Required task 1:
Can you reproduce, word for word, the part of the article on IRS summons rules that opens with the words containing "Regardless of any" and closes with "audit and litigation."?

==================================================

On September 7, 2021, the US Treasury published final regulations1 that, among other things, prohibit Internal Revenue Service (IRS) contractors from questioning witnesses during summons interviews. The final regulations implement section 1208 of the Taxpayer First Act2 and include prohibitions on (i) IRS use of outside counsel except in limited circumstances and (ii) IRS use of outside counsel or other experts for questioning witnesses in summons interviews.
Regardless of any technical limitations, the regulations provide practical protections for taxpayers under audit. Here, we begin with an overview of the events leading up to section 1208 of the Taxpayer First Act. We then turn to the rules themselves. And, finally, we note some practical considerations for taxpayers.
How We Got Here—the IRS Lawyers Up
The IRS Office of Chief Counsel refers to itself as “the largest tax firm in the country[,] with approximately 1,500 attorneys.” Those attorneys provide legal guidance and interpretive advice to the IRS and Treasury. And they represent the IRS during audit and litigation.

==================================================

Required task 2:
Could you write out, unchanged, only the rows below that run from the line containing "This screenshot has height=700, width=2576. What" through the line containing "This screenshot has height=672, width=2576. What", with both of those lines included?

Data provided:
==================================================

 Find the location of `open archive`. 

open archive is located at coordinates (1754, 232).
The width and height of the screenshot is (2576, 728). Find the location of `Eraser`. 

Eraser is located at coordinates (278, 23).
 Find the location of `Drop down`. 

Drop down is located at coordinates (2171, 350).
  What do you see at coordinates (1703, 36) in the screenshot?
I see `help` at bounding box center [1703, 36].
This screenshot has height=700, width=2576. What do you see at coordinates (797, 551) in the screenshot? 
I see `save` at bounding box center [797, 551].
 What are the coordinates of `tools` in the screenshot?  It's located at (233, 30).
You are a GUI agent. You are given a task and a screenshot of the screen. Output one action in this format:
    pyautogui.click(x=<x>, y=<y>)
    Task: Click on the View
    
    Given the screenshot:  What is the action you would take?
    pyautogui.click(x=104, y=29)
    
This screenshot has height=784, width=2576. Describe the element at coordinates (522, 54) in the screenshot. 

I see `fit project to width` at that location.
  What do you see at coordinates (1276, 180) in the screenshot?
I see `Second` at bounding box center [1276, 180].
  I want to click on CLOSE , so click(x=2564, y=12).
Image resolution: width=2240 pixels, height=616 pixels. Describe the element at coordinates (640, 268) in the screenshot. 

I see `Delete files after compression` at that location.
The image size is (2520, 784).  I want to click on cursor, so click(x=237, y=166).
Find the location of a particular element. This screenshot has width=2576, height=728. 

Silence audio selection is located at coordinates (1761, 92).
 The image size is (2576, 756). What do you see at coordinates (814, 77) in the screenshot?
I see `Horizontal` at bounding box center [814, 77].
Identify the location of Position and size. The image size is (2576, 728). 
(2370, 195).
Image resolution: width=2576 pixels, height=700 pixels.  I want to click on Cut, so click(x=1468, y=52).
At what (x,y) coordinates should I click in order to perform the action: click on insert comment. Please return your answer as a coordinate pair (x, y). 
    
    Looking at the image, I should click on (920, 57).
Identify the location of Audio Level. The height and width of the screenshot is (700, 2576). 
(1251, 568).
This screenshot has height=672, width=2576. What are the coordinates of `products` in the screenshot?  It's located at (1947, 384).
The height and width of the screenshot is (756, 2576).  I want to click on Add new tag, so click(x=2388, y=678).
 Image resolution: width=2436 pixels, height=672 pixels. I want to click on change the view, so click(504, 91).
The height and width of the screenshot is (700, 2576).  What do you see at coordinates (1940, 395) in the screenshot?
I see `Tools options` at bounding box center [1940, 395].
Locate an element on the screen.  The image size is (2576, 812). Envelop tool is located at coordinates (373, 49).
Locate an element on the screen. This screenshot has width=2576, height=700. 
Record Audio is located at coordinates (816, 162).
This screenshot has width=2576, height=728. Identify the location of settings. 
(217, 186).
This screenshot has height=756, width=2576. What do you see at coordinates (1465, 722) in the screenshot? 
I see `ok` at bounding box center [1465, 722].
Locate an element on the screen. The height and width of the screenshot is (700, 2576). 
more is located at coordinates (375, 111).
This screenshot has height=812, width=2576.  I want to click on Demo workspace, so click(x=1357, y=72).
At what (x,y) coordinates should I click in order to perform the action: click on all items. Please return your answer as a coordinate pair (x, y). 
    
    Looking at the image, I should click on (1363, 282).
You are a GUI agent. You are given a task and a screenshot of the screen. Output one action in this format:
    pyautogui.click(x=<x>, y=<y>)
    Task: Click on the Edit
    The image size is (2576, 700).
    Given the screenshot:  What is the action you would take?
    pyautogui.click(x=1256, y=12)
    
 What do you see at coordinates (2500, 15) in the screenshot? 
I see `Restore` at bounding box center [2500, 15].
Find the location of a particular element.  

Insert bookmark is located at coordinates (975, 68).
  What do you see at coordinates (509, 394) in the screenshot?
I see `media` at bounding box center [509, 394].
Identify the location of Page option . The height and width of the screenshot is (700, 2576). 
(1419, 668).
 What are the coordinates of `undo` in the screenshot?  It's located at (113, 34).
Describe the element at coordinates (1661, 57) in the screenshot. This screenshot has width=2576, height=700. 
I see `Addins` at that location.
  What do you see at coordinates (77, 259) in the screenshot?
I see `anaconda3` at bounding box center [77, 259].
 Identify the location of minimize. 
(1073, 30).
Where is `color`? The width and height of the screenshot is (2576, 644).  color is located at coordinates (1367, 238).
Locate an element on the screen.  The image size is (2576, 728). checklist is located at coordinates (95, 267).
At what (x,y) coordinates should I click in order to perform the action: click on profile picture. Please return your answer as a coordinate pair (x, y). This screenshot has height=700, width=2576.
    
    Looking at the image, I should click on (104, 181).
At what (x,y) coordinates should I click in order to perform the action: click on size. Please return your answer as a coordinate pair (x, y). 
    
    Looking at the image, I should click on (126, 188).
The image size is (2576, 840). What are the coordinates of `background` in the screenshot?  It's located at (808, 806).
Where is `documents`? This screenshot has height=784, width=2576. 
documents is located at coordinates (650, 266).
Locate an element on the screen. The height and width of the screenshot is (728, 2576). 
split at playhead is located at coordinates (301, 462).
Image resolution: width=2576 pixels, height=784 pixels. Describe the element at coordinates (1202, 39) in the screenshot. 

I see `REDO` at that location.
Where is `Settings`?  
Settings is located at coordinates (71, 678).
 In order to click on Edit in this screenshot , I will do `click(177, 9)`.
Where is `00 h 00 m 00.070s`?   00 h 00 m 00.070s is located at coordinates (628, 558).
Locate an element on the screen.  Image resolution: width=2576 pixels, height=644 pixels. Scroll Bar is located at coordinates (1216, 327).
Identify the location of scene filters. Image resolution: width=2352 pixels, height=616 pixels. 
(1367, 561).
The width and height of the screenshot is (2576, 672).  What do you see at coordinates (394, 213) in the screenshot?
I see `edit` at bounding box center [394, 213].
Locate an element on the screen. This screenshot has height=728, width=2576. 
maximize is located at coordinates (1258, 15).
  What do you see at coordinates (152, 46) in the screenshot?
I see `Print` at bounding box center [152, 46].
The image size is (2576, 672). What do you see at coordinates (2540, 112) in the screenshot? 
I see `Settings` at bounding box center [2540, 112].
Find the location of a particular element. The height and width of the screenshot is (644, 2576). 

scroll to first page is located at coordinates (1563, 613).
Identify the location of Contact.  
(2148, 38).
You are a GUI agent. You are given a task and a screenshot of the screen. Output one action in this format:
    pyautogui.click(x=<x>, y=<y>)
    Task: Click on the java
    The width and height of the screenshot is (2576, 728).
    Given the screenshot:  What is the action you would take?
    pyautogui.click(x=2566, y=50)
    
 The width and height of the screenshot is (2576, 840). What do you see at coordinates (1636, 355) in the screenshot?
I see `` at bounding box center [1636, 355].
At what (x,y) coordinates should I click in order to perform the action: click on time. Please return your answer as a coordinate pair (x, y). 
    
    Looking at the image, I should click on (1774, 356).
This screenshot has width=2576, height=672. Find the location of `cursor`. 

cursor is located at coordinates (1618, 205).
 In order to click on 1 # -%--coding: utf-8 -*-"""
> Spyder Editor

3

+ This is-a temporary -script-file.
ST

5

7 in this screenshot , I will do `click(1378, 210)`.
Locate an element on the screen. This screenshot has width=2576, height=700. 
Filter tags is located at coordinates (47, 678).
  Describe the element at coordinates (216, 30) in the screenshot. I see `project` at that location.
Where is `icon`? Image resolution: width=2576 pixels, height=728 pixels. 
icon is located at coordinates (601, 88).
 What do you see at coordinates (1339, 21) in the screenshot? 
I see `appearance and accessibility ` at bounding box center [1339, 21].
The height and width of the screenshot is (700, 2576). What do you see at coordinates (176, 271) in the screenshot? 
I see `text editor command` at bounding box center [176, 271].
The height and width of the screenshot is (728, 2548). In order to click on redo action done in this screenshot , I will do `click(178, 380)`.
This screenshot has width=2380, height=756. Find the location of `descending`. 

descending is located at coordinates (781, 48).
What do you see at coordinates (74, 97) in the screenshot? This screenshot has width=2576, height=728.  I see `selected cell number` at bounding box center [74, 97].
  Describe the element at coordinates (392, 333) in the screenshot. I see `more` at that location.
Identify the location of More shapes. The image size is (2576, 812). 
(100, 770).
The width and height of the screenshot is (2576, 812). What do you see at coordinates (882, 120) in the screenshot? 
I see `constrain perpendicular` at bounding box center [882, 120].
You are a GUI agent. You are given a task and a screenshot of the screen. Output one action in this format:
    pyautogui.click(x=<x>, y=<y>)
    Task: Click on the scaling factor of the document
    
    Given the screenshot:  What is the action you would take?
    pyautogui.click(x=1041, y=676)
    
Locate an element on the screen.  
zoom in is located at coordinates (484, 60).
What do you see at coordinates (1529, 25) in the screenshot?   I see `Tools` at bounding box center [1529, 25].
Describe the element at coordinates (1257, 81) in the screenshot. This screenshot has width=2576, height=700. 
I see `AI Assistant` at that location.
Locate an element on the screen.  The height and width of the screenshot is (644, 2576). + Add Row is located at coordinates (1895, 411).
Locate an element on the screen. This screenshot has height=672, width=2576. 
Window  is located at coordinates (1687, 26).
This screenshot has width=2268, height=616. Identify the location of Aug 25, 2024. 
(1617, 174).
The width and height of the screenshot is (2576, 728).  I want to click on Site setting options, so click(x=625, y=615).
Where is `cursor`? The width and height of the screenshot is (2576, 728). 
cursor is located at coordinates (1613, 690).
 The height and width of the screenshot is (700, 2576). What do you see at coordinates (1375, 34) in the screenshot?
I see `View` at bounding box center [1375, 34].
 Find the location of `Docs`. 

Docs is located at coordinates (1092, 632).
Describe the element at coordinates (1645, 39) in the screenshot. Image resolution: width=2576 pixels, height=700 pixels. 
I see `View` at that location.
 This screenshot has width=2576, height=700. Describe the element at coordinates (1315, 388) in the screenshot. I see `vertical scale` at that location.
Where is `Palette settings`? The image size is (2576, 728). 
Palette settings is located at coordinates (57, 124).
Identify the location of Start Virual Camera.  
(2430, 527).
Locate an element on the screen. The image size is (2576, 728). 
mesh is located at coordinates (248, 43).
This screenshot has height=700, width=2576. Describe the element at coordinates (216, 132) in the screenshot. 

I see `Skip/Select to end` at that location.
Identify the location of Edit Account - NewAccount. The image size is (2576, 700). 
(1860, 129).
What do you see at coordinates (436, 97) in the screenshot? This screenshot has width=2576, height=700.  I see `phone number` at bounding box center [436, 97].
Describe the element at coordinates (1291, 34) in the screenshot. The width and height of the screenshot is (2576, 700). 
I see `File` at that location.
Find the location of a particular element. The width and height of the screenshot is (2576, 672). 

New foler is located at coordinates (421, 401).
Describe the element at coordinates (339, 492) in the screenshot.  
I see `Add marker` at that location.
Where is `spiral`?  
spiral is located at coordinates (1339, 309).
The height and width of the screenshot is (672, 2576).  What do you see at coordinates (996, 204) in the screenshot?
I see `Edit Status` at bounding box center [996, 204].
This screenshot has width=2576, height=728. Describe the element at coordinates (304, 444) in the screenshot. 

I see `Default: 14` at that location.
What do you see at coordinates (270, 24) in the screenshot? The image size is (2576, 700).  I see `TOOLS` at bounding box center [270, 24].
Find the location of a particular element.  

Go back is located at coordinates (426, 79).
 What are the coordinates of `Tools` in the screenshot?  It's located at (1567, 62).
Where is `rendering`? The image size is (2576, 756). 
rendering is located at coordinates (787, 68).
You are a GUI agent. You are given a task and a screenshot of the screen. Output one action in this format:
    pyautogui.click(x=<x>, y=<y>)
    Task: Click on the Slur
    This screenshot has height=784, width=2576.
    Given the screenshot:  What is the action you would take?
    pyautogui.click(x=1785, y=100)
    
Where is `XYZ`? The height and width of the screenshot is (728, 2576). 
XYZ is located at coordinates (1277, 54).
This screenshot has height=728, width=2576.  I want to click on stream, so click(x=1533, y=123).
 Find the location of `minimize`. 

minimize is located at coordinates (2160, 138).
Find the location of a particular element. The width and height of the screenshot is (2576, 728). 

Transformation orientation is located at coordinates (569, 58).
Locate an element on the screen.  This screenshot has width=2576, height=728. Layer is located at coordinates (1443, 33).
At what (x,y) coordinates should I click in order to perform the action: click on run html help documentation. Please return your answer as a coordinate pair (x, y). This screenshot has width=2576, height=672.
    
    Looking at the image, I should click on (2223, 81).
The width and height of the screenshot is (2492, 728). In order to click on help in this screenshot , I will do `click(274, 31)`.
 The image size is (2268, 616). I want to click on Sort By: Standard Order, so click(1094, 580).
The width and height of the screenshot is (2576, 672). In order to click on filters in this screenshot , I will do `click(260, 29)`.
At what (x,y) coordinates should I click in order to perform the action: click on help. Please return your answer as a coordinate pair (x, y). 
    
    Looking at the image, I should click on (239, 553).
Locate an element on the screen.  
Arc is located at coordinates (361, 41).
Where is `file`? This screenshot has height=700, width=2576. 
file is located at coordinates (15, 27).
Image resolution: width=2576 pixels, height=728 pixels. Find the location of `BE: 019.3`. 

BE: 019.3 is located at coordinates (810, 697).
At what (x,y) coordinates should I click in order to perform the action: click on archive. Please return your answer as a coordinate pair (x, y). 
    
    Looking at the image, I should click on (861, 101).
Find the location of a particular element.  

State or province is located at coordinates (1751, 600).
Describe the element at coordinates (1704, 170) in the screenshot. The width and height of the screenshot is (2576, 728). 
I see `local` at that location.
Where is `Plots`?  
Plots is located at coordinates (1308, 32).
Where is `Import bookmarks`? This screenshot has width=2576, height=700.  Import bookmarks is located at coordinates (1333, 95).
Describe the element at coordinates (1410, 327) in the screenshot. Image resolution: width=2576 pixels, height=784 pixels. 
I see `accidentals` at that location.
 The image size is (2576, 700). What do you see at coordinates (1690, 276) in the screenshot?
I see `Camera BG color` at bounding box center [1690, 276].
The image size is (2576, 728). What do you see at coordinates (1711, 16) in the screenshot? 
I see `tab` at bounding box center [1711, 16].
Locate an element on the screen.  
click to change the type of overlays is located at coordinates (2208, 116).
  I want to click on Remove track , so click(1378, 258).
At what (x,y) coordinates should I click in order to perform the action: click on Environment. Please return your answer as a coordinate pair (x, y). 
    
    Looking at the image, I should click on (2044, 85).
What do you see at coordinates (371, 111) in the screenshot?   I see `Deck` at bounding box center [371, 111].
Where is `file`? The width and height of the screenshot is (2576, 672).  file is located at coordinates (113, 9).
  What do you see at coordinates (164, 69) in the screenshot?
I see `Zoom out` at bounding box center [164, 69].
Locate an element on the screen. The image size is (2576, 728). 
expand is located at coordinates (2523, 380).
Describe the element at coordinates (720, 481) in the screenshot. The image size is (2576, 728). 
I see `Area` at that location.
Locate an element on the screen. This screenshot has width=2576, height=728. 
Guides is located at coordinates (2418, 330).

==================================================

Correct result 1:
Regardless of any technical limitations, the regulations provide practical protections for taxpayers under audit. Here, we begin with an overview of the events leading up to section 1208 of the Taxpayer First Act. We then turn to the rules themselves. And, finally, we note some practical considerations for taxpayers.
How We Got Here—the IRS Lawyers Up
The IRS Office of Chief Counsel refers to itself as “the largest tax firm in the country[,] with approximately 1,500 attorneys.” Those attorneys provide legal guidance and interpretive advice to the IRS and Treasury. And they represent the IRS during audit and litigation.

Correct result 2:
This screenshot has height=700, width=2576. What do you see at coordinates (797, 551) in the screenshot? 
I see `save` at bounding box center [797, 551].
 What are the coordinates of `tools` in the screenshot?  It's located at (233, 30).
You are a GUI agent. You are given a task and a screenshot of the screen. Output one action in this format:
    pyautogui.click(x=<x>, y=<y>)
    Task: Click on the View
    
    Given the screenshot:  What is the action you would take?
    pyautogui.click(x=104, y=29)
    
This screenshot has height=784, width=2576. Describe the element at coordinates (522, 54) in the screenshot. 

I see `fit project to width` at that location.
  What do you see at coordinates (1276, 180) in the screenshot?
I see `Second` at bounding box center [1276, 180].
  I want to click on CLOSE , so click(x=2564, y=12).
Image resolution: width=2240 pixels, height=616 pixels. Describe the element at coordinates (640, 268) in the screenshot. 

I see `Delete files after compression` at that location.
The image size is (2520, 784).  I want to click on cursor, so click(x=237, y=166).
Find the location of a particular element. This screenshot has width=2576, height=728. 

Silence audio selection is located at coordinates (1761, 92).
 The image size is (2576, 756). What do you see at coordinates (814, 77) in the screenshot?
I see `Horizontal` at bounding box center [814, 77].
Identify the location of Position and size. The image size is (2576, 728). 
(2370, 195).
Image resolution: width=2576 pixels, height=700 pixels.  I want to click on Cut, so click(x=1468, y=52).
At what (x,y) coordinates should I click in order to perform the action: click on insert comment. Please return your answer as a coordinate pair (x, y). 
    
    Looking at the image, I should click on (920, 57).
Identify the location of Audio Level. The height and width of the screenshot is (700, 2576). 
(1251, 568).
This screenshot has height=672, width=2576. What are the coordinates of `products` in the screenshot?  It's located at (1947, 384).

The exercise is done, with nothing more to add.